== RECORD EXCERPTS

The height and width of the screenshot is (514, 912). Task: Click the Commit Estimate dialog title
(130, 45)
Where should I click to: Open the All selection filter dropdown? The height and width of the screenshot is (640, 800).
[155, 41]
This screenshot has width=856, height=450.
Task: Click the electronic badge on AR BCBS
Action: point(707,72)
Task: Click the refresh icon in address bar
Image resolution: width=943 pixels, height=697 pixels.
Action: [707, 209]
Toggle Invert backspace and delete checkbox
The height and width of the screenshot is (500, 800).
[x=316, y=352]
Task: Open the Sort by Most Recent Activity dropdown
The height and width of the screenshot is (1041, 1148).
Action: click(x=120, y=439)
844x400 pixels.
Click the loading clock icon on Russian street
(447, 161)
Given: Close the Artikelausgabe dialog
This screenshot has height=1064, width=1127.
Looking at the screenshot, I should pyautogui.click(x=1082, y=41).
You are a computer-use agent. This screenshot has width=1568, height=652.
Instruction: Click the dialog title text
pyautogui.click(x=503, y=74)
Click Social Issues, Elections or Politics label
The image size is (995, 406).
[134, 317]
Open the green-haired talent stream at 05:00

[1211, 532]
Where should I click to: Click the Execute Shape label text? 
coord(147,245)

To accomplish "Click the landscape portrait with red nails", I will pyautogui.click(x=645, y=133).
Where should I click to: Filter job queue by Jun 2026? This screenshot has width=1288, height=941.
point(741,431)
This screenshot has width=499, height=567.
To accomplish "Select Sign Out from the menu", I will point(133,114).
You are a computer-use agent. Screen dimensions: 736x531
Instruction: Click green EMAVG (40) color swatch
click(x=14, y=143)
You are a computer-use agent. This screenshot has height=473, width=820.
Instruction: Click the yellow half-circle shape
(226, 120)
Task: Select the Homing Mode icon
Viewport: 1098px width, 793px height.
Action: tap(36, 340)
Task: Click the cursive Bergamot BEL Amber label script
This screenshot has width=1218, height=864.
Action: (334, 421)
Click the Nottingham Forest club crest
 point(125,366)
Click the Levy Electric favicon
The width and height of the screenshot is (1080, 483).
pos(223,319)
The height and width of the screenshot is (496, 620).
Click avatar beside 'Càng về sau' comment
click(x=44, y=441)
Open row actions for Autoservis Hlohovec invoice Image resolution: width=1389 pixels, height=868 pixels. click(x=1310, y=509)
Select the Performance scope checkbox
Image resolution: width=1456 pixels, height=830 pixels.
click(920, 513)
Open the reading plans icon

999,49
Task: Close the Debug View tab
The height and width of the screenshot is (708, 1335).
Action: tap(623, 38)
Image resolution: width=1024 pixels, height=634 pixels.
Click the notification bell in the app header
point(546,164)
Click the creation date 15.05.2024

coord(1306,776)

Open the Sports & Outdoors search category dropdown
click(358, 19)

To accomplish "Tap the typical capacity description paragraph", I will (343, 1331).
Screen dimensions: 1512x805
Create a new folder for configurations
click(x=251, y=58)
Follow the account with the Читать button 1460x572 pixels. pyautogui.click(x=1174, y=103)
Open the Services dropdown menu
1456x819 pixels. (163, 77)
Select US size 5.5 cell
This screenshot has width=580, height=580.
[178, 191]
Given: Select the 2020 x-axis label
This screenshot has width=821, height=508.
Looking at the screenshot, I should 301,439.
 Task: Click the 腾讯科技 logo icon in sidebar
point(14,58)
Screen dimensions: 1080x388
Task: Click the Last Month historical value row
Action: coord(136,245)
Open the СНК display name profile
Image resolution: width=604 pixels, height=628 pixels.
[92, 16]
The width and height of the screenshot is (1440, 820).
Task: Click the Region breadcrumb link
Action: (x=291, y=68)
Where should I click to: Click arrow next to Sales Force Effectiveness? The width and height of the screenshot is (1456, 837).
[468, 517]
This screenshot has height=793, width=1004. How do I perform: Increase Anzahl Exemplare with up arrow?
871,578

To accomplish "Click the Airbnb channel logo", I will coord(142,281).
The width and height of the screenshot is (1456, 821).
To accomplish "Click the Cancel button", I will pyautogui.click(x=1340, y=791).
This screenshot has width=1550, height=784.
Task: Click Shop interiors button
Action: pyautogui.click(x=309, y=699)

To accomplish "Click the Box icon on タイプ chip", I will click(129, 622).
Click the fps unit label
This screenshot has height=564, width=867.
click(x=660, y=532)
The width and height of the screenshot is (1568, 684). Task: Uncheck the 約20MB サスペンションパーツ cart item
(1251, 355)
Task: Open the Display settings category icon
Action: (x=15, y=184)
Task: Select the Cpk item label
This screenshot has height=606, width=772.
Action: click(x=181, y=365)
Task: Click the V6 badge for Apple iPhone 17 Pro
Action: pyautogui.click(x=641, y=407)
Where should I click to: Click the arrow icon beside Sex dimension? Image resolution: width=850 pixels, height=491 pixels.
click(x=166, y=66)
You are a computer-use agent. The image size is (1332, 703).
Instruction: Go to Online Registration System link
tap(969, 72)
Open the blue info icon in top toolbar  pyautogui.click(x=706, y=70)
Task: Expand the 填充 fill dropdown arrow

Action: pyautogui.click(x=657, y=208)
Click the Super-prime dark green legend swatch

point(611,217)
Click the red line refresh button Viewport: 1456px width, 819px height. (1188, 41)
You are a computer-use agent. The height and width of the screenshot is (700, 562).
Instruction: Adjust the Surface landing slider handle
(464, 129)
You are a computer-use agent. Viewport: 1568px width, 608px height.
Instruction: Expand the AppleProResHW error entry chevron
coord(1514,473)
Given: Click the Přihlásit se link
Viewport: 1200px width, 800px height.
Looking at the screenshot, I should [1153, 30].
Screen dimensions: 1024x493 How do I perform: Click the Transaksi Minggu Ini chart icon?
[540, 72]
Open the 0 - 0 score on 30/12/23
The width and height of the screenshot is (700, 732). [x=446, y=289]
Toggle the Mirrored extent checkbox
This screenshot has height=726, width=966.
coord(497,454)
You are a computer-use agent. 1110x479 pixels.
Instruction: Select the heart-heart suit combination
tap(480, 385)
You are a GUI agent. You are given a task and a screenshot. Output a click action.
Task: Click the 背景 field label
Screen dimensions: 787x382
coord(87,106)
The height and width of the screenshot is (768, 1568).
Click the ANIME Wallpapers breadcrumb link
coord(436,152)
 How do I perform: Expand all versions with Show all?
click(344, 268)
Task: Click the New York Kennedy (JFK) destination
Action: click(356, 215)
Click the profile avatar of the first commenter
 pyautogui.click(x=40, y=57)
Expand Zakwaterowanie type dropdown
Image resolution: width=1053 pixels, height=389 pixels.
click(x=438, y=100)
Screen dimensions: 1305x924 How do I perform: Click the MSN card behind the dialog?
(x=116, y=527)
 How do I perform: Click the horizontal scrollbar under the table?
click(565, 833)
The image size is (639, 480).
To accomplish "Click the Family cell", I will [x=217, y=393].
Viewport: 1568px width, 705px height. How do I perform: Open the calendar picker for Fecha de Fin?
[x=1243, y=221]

====

# WORK TO BE COMPLETED
Copy out all of the records above, word for word, without changing anything.

# ANSWER
The height and width of the screenshot is (514, 912). Task: Click the Commit Estimate dialog title
(130, 45)
Where should I click to: Open the All selection filter dropdown? The height and width of the screenshot is (640, 800).
[155, 41]
This screenshot has width=856, height=450.
Task: Click the electronic badge on AR BCBS
Action: point(707,72)
Task: Click the refresh icon in address bar
Image resolution: width=943 pixels, height=697 pixels.
Action: [707, 209]
Toggle Invert backspace and delete checkbox
The height and width of the screenshot is (500, 800).
[x=316, y=352]
Task: Open the Sort by Most Recent Activity dropdown
The height and width of the screenshot is (1041, 1148).
Action: click(x=120, y=439)
844x400 pixels.
Click the loading clock icon on Russian street
(447, 161)
Given: Close the Artikelausgabe dialog
This screenshot has height=1064, width=1127.
Looking at the screenshot, I should pyautogui.click(x=1082, y=41).
You are a computer-use agent. This screenshot has width=1568, height=652.
Instruction: Click the dialog title text
pyautogui.click(x=503, y=74)
Click Social Issues, Elections or Politics label
The image size is (995, 406).
[134, 317]
Open the green-haired talent stream at 05:00

[1211, 532]
Where should I click to: Click the Execute Shape label text? 
coord(147,245)

To accomplish "Click the landscape portrait with red nails", I will pyautogui.click(x=645, y=133).
Where should I click to: Filter job queue by Jun 2026? This screenshot has width=1288, height=941.
point(741,431)
This screenshot has width=499, height=567.
To accomplish "Select Sign Out from the menu", I will point(133,114).
You are a computer-use agent. Screen dimensions: 736x531
Instruction: Click green EMAVG (40) color swatch
click(x=14, y=143)
You are a computer-use agent. This screenshot has height=473, width=820.
Instruction: Click the yellow half-circle shape
(226, 120)
Task: Select the Homing Mode icon
Viewport: 1098px width, 793px height.
Action: tap(36, 340)
Task: Click the cursive Bergamot BEL Amber label script
This screenshot has width=1218, height=864.
Action: (334, 421)
Click the Nottingham Forest club crest
 point(125,366)
Click the Levy Electric favicon
The width and height of the screenshot is (1080, 483).
pos(223,319)
The height and width of the screenshot is (496, 620).
Click avatar beside 'Càng về sau' comment
click(x=44, y=441)
Open row actions for Autoservis Hlohovec invoice Image resolution: width=1389 pixels, height=868 pixels. click(x=1310, y=509)
Select the Performance scope checkbox
Image resolution: width=1456 pixels, height=830 pixels.
click(920, 513)
Open the reading plans icon

999,49
Task: Close the Debug View tab
The height and width of the screenshot is (708, 1335).
Action: tap(623, 38)
Image resolution: width=1024 pixels, height=634 pixels.
Click the notification bell in the app header
point(546,164)
Click the creation date 15.05.2024

coord(1306,776)

Open the Sports & Outdoors search category dropdown
click(358, 19)

To accomplish "Tap the typical capacity description paragraph", I will (343, 1331).
Screen dimensions: 1512x805
Create a new folder for configurations
click(x=251, y=58)
Follow the account with the Читать button 1460x572 pixels. pyautogui.click(x=1174, y=103)
Open the Services dropdown menu
1456x819 pixels. (163, 77)
Select US size 5.5 cell
This screenshot has width=580, height=580.
[178, 191]
Given: Select the 2020 x-axis label
This screenshot has width=821, height=508.
Looking at the screenshot, I should 301,439.
 Task: Click the 腾讯科技 logo icon in sidebar
point(14,58)
Screen dimensions: 1080x388
Task: Click the Last Month historical value row
Action: coord(136,245)
Open the СНК display name profile
Image resolution: width=604 pixels, height=628 pixels.
[92, 16]
The width and height of the screenshot is (1440, 820).
Task: Click the Region breadcrumb link
Action: (x=291, y=68)
Where should I click to: Click arrow next to Sales Force Effectiveness? The width and height of the screenshot is (1456, 837).
[468, 517]
This screenshot has height=793, width=1004. How do I perform: Increase Anzahl Exemplare with up arrow?
871,578

To accomplish "Click the Airbnb channel logo", I will coord(142,281).
The width and height of the screenshot is (1456, 821).
To accomplish "Click the Cancel button", I will pyautogui.click(x=1340, y=791).
This screenshot has width=1550, height=784.
Task: Click Shop interiors button
Action: pyautogui.click(x=309, y=699)

To accomplish "Click the Box icon on タイプ chip", I will click(129, 622).
Click the fps unit label
This screenshot has height=564, width=867.
click(x=660, y=532)
The width and height of the screenshot is (1568, 684). Task: Uncheck the 約20MB サスペンションパーツ cart item
(1251, 355)
Task: Open the Display settings category icon
Action: (x=15, y=184)
Task: Select the Cpk item label
This screenshot has height=606, width=772.
Action: click(x=181, y=365)
Task: Click the V6 badge for Apple iPhone 17 Pro
Action: pyautogui.click(x=641, y=407)
Where should I click to: Click the arrow icon beside Sex dimension? Image resolution: width=850 pixels, height=491 pixels.
click(x=166, y=66)
You are a computer-use agent. The image size is (1332, 703).
Instruction: Go to Online Registration System link
tap(969, 72)
Open the blue info icon in top toolbar  pyautogui.click(x=706, y=70)
Task: Expand the 填充 fill dropdown arrow

Action: pyautogui.click(x=657, y=208)
Click the Super-prime dark green legend swatch

point(611,217)
Click the red line refresh button Viewport: 1456px width, 819px height. (1188, 41)
You are a computer-use agent. The height and width of the screenshot is (700, 562).
Instruction: Adjust the Surface landing slider handle
(464, 129)
You are a computer-use agent. Viewport: 1568px width, 608px height.
Instruction: Expand the AppleProResHW error entry chevron
coord(1514,473)
Given: Click the Přihlásit se link
Viewport: 1200px width, 800px height.
Looking at the screenshot, I should [1153, 30].
Screen dimensions: 1024x493 How do I perform: Click the Transaksi Minggu Ini chart icon?
[540, 72]
Open the 0 - 0 score on 30/12/23
The width and height of the screenshot is (700, 732). [x=446, y=289]
Toggle the Mirrored extent checkbox
This screenshot has height=726, width=966.
coord(497,454)
You are a computer-use agent. 1110x479 pixels.
Instruction: Select the heart-heart suit combination
tap(480, 385)
You are a GUI agent. You are given a task and a screenshot. Output a click action.
Task: Click the 背景 field label
Screen dimensions: 787x382
coord(87,106)
The height and width of the screenshot is (768, 1568).
Click the ANIME Wallpapers breadcrumb link
coord(436,152)
 How do I perform: Expand all versions with Show all?
click(344, 268)
Task: Click the New York Kennedy (JFK) destination
Action: click(356, 215)
Click the profile avatar of the first commenter
 pyautogui.click(x=40, y=57)
Expand Zakwaterowanie type dropdown
Image resolution: width=1053 pixels, height=389 pixels.
click(x=438, y=100)
Screen dimensions: 1305x924 How do I perform: Click the MSN card behind the dialog?
(x=116, y=527)
 How do I perform: Click the horizontal scrollbar under the table?
click(565, 833)
The image size is (639, 480).
To accomplish "Click the Family cell", I will [x=217, y=393].
Viewport: 1568px width, 705px height. How do I perform: Open the calendar picker for Fecha de Fin?
[x=1243, y=221]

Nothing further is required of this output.